# CHALLENGE
Write out the material word for word, from its first line through the line containing "tap(1328, 562)", and stop after that line.

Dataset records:
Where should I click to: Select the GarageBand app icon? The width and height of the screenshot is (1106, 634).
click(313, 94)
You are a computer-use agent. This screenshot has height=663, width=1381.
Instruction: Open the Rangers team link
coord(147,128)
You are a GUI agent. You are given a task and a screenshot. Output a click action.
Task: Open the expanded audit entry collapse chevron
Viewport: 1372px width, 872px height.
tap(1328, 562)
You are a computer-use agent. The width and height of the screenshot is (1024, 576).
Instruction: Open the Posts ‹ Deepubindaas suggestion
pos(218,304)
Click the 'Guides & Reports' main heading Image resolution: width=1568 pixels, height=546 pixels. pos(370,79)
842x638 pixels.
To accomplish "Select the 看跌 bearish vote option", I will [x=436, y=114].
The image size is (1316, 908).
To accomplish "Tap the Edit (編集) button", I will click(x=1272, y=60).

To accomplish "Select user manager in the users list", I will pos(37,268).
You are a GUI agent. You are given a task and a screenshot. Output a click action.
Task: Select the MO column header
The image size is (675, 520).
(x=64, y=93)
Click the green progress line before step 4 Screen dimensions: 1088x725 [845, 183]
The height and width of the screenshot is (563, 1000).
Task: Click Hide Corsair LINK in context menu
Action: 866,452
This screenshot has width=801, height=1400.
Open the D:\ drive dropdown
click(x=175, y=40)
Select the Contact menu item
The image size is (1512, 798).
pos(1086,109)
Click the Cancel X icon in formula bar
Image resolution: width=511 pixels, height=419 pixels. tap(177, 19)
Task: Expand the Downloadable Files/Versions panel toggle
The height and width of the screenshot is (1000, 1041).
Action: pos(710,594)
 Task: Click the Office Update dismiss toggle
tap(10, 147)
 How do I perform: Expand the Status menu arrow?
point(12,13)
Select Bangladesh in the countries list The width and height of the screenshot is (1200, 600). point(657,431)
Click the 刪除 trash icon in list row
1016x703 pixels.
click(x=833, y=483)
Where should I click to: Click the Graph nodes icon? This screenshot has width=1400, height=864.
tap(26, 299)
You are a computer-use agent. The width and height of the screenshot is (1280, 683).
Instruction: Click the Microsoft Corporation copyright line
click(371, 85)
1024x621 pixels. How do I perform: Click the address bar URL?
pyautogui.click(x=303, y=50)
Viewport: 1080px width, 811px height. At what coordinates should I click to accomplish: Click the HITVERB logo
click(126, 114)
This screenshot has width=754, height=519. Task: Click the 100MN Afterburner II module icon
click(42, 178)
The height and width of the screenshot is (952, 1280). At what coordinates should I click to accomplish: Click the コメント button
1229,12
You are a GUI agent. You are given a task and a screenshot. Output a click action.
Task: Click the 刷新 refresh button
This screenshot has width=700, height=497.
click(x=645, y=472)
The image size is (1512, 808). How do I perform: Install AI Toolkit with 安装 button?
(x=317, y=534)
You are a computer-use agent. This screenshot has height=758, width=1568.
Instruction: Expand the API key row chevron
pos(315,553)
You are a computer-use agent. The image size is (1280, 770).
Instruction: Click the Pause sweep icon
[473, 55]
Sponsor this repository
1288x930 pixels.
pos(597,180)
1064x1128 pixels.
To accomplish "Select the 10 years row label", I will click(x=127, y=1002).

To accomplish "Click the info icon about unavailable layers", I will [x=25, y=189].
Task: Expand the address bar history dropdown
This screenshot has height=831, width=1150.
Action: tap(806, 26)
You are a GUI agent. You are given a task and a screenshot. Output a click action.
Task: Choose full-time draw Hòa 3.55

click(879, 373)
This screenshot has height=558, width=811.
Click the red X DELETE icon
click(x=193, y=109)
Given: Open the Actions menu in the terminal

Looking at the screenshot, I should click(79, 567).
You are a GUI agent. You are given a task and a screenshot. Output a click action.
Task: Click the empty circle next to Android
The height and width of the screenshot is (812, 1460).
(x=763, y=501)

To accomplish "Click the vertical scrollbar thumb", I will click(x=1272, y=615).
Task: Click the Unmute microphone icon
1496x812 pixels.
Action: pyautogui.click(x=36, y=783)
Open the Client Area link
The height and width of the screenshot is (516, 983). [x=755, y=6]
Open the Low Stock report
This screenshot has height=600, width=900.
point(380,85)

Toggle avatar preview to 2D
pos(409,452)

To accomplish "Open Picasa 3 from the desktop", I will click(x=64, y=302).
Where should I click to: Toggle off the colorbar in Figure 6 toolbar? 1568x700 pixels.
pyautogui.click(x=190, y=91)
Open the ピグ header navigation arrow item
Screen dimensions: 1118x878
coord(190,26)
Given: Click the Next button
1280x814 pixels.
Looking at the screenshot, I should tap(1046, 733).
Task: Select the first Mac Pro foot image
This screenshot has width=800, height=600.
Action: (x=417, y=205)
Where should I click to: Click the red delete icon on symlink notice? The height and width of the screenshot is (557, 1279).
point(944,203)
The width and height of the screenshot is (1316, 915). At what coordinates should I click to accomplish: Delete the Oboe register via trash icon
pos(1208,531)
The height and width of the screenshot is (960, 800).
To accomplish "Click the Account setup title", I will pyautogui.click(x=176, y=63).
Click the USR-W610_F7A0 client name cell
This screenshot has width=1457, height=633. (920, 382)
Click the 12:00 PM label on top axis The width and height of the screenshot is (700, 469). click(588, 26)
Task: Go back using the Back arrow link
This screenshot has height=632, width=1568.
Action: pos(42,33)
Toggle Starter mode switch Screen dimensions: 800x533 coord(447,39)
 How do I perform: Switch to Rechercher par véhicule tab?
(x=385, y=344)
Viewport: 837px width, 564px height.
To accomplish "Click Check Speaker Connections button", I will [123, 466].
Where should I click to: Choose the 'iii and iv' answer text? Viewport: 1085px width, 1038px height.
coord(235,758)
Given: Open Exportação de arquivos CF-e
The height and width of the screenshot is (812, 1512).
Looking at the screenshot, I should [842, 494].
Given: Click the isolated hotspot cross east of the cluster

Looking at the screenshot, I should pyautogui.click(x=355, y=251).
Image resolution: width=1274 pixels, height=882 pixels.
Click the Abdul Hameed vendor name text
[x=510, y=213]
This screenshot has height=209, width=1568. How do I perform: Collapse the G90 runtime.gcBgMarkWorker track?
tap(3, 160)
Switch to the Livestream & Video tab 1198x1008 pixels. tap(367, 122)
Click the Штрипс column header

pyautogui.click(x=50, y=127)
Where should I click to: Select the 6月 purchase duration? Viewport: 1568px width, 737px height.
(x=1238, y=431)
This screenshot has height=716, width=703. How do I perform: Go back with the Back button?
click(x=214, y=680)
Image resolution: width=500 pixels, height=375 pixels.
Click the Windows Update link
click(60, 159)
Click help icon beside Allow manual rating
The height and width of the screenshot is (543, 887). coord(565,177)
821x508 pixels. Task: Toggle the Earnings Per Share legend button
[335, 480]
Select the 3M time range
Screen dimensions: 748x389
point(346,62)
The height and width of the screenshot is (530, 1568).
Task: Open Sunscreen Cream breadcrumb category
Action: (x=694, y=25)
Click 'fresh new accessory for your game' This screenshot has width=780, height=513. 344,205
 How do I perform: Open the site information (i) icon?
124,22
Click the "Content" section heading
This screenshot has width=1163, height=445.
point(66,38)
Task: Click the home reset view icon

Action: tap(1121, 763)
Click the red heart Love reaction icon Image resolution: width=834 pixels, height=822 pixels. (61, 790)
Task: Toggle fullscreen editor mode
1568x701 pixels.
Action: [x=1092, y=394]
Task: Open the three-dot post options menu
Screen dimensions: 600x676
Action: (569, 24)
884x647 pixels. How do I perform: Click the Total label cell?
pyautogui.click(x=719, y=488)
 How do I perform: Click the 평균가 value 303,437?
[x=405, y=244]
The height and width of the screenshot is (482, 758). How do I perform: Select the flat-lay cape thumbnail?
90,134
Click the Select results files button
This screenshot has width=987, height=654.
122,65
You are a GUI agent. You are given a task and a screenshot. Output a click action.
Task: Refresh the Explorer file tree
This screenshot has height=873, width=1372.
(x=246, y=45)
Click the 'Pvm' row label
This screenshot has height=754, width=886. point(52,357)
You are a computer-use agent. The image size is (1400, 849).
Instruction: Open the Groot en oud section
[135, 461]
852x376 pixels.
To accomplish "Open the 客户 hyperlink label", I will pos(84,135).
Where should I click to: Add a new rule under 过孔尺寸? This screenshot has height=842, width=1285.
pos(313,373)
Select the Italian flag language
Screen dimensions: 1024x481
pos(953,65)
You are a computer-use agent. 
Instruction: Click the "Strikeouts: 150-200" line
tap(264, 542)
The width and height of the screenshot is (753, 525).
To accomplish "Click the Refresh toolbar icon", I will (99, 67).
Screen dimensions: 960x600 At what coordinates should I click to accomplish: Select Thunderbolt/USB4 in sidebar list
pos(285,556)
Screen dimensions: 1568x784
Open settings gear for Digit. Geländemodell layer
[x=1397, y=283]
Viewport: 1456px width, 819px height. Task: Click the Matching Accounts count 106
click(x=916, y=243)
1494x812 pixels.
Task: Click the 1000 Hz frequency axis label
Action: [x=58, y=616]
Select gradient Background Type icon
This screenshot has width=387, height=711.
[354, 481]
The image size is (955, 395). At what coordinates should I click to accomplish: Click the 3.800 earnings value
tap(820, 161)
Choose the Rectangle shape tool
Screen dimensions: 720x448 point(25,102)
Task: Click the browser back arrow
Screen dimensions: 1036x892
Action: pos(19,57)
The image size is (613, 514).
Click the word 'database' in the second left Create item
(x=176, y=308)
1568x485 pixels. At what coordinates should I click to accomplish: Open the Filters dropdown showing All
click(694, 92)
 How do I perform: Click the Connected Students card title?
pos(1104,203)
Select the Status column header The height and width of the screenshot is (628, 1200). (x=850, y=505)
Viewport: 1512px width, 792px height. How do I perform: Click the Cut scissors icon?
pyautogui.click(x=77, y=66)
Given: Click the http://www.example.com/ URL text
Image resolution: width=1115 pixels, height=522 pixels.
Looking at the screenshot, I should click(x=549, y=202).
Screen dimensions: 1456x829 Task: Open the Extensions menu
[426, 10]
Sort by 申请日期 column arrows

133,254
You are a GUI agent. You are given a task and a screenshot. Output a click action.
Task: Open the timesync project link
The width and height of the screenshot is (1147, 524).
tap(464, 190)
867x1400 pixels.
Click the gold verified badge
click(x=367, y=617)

# TASK RESPONSE
Where should I click to: Select the GarageBand app icon? The width and height of the screenshot is (1106, 634).
click(313, 94)
You are a computer-use agent. This screenshot has height=663, width=1381.
Instruction: Open the Rangers team link
coord(147,128)
You are a GUI agent. You are given a task and a screenshot. Output a click action.
Task: Open the expanded audit entry collapse chevron
Viewport: 1372px width, 872px height.
tap(1328, 562)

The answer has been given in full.